Un vestido rimbombante

 

Al puro estilo @abychuely fui a buscar un vestido.

Me pesa buscar ropa así que la idea de buscar un vestido  “de noche”  me recorre la cabeza como zumbido de mosco.

Al mal tiempo buena cara así que fui a buscar el vestido de la Bella Durmiente.

La flexibilidad de ese día daba justo para dos cosas, el color y el precio.

Pero hasta para las inexpertas, los ligamentos dan de sí y pasé a los azules, a los lilas y a las faldas largas con top de lentejuelas…lentejuelas rojas.

No me llevé zapatos altos porque cenicienta nunca los buscó, se los asignaron.

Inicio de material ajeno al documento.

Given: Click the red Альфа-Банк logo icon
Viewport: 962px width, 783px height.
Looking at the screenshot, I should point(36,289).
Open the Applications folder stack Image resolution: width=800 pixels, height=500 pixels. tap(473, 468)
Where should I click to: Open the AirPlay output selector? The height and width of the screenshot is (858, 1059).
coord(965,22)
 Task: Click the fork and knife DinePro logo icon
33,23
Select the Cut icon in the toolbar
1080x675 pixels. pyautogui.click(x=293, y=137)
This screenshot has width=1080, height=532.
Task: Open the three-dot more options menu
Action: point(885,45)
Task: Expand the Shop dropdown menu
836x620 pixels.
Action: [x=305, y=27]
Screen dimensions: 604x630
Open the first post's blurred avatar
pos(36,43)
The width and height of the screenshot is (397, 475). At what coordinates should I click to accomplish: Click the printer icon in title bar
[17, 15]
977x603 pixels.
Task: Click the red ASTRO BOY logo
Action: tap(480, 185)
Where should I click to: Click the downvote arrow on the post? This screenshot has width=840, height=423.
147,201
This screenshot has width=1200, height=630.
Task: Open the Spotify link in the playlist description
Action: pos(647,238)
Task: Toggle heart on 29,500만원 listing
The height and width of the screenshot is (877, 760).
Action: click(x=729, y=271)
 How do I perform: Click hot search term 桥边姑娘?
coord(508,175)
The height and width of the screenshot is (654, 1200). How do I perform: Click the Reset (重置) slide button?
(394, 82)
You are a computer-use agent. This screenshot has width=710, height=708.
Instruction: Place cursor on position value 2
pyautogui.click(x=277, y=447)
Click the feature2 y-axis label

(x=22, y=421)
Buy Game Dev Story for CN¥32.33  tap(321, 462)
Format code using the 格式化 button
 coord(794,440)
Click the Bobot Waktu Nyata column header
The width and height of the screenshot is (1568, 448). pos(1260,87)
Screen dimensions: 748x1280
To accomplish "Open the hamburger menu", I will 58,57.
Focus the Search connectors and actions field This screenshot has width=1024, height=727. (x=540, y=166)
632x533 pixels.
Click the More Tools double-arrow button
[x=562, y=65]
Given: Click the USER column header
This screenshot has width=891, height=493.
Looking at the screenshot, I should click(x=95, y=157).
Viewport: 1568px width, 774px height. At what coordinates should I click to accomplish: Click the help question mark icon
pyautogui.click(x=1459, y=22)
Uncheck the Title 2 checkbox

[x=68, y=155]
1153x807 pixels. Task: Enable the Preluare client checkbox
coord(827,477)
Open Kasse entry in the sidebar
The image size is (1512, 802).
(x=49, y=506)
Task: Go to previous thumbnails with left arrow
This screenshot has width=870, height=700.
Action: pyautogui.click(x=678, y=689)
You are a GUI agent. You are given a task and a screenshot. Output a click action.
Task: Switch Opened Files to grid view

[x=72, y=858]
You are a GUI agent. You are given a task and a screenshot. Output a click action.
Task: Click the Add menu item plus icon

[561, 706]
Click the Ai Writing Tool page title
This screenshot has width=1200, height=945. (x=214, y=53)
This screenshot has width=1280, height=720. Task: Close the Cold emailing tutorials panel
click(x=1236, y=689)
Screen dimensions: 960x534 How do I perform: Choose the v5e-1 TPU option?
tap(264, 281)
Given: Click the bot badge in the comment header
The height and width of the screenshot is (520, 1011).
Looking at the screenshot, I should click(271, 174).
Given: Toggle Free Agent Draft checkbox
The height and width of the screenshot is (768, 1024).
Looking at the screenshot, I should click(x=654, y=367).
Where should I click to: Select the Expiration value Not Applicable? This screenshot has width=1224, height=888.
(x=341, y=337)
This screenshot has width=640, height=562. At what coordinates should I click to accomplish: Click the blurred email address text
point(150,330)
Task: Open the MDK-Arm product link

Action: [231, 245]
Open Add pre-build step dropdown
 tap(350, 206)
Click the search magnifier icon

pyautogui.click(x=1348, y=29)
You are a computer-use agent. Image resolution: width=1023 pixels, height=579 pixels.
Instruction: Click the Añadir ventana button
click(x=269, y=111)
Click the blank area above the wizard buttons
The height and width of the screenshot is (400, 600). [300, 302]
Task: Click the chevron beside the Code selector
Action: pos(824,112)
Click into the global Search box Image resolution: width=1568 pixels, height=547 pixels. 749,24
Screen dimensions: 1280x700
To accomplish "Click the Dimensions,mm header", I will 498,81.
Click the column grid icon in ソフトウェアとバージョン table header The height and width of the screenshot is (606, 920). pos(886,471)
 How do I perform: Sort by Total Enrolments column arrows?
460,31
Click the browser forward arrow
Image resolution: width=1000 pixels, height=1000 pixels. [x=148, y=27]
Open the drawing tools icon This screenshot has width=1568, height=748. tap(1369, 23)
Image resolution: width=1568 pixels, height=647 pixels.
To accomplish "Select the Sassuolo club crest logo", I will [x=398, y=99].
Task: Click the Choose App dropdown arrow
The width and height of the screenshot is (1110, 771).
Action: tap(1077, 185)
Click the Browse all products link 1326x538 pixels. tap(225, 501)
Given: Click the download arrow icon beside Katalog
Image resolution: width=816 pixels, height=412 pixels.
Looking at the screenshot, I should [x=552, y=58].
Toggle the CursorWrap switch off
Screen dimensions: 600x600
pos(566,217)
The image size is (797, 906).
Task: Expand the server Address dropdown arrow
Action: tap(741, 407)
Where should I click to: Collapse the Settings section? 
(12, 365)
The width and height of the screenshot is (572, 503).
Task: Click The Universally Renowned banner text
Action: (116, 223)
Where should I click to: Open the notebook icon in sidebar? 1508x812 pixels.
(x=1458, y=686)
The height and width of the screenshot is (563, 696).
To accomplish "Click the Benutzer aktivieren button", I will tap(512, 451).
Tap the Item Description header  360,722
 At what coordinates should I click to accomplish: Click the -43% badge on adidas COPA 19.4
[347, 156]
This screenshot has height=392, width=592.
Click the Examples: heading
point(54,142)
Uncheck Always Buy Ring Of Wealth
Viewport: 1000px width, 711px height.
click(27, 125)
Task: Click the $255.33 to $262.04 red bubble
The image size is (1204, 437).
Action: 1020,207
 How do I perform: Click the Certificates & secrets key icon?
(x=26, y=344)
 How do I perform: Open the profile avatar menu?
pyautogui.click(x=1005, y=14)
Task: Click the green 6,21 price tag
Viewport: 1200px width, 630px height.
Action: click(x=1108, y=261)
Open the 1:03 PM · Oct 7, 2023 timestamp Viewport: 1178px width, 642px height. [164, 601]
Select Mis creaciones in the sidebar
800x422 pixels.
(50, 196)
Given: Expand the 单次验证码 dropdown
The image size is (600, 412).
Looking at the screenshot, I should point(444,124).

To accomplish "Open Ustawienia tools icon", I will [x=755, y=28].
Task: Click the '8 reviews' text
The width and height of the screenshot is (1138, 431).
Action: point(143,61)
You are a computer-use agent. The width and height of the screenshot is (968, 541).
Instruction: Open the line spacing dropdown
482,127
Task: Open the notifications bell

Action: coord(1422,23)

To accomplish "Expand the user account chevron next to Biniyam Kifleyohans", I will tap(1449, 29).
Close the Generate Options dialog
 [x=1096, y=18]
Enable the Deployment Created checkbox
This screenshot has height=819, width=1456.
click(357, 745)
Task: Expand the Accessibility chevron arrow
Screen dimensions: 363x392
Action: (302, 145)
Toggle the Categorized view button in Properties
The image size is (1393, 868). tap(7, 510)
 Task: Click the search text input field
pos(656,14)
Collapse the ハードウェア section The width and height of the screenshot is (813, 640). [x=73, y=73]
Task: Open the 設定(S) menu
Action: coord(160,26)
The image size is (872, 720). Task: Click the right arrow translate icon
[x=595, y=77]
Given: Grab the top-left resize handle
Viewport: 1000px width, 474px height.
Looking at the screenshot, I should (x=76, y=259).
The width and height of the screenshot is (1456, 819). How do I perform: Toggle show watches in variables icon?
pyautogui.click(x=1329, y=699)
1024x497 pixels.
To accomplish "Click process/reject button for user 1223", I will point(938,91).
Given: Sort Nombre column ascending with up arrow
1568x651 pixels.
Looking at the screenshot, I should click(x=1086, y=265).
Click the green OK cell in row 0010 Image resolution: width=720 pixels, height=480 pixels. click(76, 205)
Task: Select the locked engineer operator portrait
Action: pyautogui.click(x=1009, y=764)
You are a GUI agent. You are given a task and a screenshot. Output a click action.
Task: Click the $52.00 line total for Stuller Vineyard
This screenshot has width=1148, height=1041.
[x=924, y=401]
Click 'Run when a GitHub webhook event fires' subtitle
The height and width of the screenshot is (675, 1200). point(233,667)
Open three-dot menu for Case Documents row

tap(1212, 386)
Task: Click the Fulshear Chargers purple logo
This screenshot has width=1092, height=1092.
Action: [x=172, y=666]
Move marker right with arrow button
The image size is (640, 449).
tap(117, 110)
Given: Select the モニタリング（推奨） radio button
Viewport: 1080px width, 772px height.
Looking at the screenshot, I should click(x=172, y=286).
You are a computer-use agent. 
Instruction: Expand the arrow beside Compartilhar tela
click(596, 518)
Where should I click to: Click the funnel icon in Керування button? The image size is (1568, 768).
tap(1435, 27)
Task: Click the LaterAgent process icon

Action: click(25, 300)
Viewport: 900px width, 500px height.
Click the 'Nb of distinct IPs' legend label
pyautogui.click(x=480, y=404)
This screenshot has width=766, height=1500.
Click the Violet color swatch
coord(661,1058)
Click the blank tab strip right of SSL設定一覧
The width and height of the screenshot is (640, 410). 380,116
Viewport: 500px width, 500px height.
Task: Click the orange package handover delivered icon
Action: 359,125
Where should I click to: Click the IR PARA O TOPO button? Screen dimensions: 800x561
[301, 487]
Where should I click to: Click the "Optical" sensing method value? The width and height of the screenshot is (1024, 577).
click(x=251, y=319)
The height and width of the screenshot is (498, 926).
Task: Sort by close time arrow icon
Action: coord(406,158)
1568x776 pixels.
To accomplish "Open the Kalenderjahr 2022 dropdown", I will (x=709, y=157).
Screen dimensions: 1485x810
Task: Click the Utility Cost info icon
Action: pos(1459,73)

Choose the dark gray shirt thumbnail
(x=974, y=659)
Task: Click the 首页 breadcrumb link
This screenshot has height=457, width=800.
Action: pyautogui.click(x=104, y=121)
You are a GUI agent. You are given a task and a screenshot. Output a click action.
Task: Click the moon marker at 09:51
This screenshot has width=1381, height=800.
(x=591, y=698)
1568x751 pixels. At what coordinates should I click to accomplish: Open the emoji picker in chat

La señorita sugirió color plata.

Si pasas las tardes de la infancia y adolescencia frente a los espejos sabes que engañan. Me veía con las telas largas y me sumaba un par de kilos por aquello de la cena, el calor y los líquidos que imaginaría se pueden sumar debido al caprichoso trayecto.

La novia se casa a cientos kilómetros. “De largo” mandó a decir.

Poco a poco te das cuenta de que comprar un vestido no es sólo comprar un vestido. Hay que comprar los zapatos, el chal, el brasier invisible o los “maskintapes” invisibles, la mini bolsa para la mitad de la servilleta, pensar sentarte, caminar y a entrar en las telas largas con el calor del norte del país en pleno mes de mayo.

Además de eso, algunos vestidos involucran de manera tácita al acompañante el cierre no se sube solo y la idea de bajar a recepción a pedir ayuda para el cierre, no aplica.  Además hay que pensar en cómo será el atuendo de ese quien te invitó, el color también lo incluye:

-¿Le gustará?

Así que cuando se va a buscar un vestido se echa a andar la maquinaria e incluye dieta, más pilates, líquidos, si se puede con jamaica. Un premio nos deberían de dar quienes se casan de manera rimbombante.